Edge weight statistics: Edge weight is also an essential feature of weighted networks. It is similar to node degree, and both describe the characteristics of edges in the network. We choose the average and variance of all edge weights in the sub-graphs as the features of the sub-graphs.
Degree-related attributes: Degree-related attributes can test the connectivity between a node in the sub-graphs and its neighbor nodes. Each node is defined as the average number of connections of the nearest neighbor nodes of the node, that is, the average degree. We choose the average and variance of the related attributes of the node degree in the sub-graphs as the characteristics of the sub-graphs.
Modularity: Modularity indicates the tightness of node connections in the sub-graphs. For a weighted graph $G = (V, E, W)$ , any sub-graph $S G \in G$ , let the sum of the weights of the inner edges of $SG$ be $d_{w}^{in} (S, G) = \sum_{u, v \in S G ; (u, v) \in E} w (u, v)$ . The sum of the weights of $SG$ and the external node connecting edge is $d_{w}^{out} (S, G) = \sum_{v \in S G ; u \notin S G ; (u, v) \in E} w (u, v)$ . Then the $SG$ modularity $M_{SG}$ is defined as shown in formula (9).
$M_{SG} = \frac{d_{w}^{in} (S, G)}{d_{w}^{in} (S, G) + d_{w}^{out} (S, G)}$ 9
Clustering coefficient: For unweighted graphs, the clustering coefficient of node v is the ratio of the number of triangles to the number of triangles that may be formed. Its definition is shown in the formula (10).
$C = \frac{2 T (v)}{|N, (v)| \times (|N (v) - 1|)}$ 10

$T (v)$ represents the number of triangles passing through node $v$ . $N (v)$ represent the set of adjacent points of node $v$ . We choose the variance of the clustering coefficient in the unweighted graph as its clustering coefficient feature. The definition of the clustering coefficient in the weighted graph is shown in formula (11).

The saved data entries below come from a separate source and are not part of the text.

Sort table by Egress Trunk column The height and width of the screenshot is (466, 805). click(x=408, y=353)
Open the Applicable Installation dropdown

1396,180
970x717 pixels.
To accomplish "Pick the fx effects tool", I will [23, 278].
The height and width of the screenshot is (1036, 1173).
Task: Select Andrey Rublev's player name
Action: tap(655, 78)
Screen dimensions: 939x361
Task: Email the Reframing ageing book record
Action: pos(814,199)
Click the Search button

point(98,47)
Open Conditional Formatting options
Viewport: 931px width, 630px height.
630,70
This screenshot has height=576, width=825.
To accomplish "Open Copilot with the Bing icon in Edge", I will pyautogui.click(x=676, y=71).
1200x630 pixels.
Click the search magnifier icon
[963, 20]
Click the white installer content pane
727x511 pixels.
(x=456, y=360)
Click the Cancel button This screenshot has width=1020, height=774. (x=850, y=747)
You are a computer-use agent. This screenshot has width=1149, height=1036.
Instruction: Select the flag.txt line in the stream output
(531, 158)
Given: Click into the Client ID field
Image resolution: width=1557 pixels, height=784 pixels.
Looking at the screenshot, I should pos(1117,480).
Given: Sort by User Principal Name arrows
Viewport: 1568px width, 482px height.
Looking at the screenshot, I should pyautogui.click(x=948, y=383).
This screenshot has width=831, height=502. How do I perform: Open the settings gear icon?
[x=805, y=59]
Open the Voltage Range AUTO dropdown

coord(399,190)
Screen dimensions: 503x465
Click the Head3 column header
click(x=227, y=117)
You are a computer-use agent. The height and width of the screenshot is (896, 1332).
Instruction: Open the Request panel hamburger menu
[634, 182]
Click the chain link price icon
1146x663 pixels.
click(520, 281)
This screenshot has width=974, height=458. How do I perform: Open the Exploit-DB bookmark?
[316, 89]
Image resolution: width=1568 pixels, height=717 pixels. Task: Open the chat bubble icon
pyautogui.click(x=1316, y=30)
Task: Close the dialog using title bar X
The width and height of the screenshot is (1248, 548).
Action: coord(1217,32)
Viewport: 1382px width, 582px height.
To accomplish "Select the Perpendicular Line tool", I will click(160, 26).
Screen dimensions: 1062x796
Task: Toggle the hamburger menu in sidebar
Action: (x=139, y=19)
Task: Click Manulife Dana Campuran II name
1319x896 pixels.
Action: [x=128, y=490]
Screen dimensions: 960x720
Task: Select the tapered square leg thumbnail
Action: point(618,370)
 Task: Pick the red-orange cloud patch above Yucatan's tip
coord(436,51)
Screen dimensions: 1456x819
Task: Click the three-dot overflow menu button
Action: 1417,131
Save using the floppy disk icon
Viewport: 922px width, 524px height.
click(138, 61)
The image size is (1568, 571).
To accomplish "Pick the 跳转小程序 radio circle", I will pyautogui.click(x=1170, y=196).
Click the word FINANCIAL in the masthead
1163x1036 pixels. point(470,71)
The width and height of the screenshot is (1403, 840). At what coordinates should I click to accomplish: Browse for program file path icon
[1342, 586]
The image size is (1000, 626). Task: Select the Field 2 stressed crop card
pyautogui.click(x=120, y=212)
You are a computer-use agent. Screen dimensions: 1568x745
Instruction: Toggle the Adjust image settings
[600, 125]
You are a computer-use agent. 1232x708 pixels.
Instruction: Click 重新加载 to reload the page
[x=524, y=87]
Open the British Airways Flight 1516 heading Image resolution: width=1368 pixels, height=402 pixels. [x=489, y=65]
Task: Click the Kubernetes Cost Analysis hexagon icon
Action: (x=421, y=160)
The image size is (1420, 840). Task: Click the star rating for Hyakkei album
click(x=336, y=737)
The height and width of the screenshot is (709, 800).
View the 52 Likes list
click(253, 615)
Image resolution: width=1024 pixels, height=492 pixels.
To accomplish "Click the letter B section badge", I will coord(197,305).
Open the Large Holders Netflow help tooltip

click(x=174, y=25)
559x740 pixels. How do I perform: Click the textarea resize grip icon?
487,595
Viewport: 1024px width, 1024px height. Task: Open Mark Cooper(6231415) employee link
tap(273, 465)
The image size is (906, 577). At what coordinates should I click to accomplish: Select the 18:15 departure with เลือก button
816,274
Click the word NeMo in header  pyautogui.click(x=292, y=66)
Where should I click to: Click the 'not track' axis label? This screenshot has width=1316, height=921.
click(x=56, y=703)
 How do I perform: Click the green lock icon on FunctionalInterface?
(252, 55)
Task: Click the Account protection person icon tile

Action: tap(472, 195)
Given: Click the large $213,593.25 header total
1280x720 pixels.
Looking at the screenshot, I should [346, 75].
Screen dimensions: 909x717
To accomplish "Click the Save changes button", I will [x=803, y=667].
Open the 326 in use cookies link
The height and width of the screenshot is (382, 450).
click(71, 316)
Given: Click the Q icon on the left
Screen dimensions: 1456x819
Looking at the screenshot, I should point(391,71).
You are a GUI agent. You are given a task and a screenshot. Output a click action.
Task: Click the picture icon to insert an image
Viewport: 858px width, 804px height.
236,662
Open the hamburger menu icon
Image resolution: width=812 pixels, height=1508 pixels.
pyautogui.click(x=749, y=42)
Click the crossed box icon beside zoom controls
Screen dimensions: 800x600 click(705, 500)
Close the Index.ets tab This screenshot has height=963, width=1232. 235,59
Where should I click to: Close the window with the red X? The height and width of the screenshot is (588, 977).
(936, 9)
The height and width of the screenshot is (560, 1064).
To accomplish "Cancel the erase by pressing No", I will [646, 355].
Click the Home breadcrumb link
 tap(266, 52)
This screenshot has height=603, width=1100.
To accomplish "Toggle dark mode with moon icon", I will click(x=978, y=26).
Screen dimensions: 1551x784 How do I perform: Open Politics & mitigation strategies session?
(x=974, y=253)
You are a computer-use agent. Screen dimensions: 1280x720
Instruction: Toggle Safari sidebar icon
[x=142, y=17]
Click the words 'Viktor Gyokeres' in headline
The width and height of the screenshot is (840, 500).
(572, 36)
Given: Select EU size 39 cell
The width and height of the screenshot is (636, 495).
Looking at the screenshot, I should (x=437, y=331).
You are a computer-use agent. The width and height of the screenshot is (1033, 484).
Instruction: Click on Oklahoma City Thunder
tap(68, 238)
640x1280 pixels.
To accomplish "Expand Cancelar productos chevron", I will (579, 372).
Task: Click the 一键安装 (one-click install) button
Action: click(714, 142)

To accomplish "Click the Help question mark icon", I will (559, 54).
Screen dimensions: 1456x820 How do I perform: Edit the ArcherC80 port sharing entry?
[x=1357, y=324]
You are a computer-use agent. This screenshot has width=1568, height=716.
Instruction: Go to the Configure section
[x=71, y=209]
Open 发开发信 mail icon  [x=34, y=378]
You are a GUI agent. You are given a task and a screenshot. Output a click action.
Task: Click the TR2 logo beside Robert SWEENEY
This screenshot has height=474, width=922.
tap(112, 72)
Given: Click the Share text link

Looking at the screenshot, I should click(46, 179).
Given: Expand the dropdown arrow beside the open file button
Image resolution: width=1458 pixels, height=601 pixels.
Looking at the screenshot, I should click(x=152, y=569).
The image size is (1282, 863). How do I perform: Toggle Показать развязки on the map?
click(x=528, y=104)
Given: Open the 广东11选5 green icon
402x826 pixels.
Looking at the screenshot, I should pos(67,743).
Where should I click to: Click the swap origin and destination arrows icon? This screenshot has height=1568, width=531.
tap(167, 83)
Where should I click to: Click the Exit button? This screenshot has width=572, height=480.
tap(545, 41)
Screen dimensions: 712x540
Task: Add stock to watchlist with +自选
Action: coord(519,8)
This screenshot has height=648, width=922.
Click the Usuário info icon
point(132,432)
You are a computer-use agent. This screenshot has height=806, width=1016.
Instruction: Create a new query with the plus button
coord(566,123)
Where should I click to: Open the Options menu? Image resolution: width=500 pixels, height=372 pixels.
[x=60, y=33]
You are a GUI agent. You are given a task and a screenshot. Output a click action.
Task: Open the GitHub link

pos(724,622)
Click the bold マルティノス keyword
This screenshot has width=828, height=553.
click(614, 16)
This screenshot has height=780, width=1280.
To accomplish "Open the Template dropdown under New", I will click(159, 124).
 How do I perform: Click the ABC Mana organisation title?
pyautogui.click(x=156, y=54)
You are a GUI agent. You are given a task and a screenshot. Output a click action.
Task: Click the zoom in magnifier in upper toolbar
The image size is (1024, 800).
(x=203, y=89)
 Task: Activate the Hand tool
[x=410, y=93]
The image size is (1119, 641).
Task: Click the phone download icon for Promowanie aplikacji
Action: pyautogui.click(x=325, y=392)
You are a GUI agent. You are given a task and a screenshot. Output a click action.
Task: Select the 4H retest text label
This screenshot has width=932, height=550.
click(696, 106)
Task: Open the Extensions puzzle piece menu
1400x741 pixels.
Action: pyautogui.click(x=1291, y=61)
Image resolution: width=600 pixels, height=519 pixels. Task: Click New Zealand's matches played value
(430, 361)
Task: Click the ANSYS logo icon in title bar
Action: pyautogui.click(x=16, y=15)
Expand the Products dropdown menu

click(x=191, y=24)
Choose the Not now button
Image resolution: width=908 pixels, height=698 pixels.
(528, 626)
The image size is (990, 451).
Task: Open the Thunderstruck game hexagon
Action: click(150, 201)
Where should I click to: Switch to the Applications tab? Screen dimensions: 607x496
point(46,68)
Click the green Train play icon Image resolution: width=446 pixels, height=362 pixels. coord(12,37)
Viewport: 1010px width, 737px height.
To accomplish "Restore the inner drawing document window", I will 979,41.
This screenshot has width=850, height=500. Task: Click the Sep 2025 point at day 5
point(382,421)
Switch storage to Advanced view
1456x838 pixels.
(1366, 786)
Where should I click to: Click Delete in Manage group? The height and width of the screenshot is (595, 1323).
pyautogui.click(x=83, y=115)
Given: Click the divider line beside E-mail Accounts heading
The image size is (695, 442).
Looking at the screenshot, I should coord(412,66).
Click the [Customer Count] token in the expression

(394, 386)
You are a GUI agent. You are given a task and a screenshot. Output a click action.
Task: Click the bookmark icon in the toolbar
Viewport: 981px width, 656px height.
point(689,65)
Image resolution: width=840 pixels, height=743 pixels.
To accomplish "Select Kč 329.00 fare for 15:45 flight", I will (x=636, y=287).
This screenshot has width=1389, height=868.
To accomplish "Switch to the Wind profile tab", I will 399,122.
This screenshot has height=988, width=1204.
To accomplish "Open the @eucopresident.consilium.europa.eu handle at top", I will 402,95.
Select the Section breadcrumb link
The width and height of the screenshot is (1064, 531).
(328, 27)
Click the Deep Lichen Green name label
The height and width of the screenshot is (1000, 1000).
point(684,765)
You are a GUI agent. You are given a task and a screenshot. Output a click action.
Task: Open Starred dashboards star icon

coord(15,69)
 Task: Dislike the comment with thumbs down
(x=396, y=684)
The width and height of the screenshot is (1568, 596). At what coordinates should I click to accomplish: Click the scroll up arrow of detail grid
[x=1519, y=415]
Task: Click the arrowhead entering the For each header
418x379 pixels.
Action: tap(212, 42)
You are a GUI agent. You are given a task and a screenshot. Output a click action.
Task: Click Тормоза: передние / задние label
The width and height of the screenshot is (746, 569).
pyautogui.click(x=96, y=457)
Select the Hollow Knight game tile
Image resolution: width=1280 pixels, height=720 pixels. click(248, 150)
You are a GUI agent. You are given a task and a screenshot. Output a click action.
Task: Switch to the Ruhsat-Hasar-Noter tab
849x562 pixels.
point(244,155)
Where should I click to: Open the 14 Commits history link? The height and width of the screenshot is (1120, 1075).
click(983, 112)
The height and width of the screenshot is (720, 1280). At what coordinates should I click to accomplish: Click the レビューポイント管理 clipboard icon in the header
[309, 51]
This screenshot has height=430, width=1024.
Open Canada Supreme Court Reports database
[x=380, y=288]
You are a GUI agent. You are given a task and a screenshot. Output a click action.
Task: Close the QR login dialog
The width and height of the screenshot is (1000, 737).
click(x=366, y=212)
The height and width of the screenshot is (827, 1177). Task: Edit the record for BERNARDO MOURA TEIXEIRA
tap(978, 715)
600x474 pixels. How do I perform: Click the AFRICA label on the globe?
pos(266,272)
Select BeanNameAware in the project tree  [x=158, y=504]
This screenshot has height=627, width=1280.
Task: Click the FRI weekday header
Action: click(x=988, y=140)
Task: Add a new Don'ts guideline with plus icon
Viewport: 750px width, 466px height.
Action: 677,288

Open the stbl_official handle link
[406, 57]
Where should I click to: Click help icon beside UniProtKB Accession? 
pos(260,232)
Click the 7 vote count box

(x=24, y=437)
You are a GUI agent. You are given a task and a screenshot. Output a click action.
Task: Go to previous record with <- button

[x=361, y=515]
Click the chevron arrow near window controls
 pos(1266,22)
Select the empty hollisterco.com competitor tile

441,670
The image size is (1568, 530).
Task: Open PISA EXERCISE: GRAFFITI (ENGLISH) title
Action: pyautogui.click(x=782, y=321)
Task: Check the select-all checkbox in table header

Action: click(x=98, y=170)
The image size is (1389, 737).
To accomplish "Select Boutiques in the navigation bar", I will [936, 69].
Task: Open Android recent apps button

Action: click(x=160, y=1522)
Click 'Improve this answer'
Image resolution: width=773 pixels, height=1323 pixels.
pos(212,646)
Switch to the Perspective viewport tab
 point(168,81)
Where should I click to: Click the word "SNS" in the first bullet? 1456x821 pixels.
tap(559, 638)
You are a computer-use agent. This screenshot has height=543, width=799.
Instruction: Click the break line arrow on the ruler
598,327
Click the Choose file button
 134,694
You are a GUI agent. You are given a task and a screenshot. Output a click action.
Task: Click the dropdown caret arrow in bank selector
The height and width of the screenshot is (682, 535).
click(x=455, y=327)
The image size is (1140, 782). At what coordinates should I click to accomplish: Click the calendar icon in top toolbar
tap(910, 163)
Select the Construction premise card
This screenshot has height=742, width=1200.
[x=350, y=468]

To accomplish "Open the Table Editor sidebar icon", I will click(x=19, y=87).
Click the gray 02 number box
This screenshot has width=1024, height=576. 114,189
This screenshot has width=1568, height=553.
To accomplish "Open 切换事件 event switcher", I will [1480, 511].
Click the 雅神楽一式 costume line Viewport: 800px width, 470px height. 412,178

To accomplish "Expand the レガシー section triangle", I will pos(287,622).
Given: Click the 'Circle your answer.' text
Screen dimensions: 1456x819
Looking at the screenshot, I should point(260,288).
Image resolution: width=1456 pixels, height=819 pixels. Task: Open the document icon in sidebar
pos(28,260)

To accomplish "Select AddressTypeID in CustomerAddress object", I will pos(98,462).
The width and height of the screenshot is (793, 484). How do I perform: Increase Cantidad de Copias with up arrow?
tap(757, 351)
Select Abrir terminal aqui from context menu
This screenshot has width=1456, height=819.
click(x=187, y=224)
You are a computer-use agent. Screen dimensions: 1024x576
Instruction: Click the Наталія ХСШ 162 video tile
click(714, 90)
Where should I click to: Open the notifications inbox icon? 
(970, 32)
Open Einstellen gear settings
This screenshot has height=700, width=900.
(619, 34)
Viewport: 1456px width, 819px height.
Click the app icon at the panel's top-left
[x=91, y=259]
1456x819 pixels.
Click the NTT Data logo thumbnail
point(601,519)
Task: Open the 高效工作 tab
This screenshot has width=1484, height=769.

C C W (v) = \frac{\sum_{(j, h) \in N (v)} w (v, j) + w (v, h)}{w (v) (k_{v} - 1)}

w (v) = \sum_{j \in N (v)} w (v, j)

where $k_{v}$ represents the number of neighbor nodes of node v, and $w (v, j)$ represents the weight of the edge between nodes $v$ and $j$ . $w (v)$ represents the sum of the weights of the edges between node $v$ and all adjacent nodes. We choose the average and maximum weighted graph clustering coefficient values as their clustering coefficient characteristics.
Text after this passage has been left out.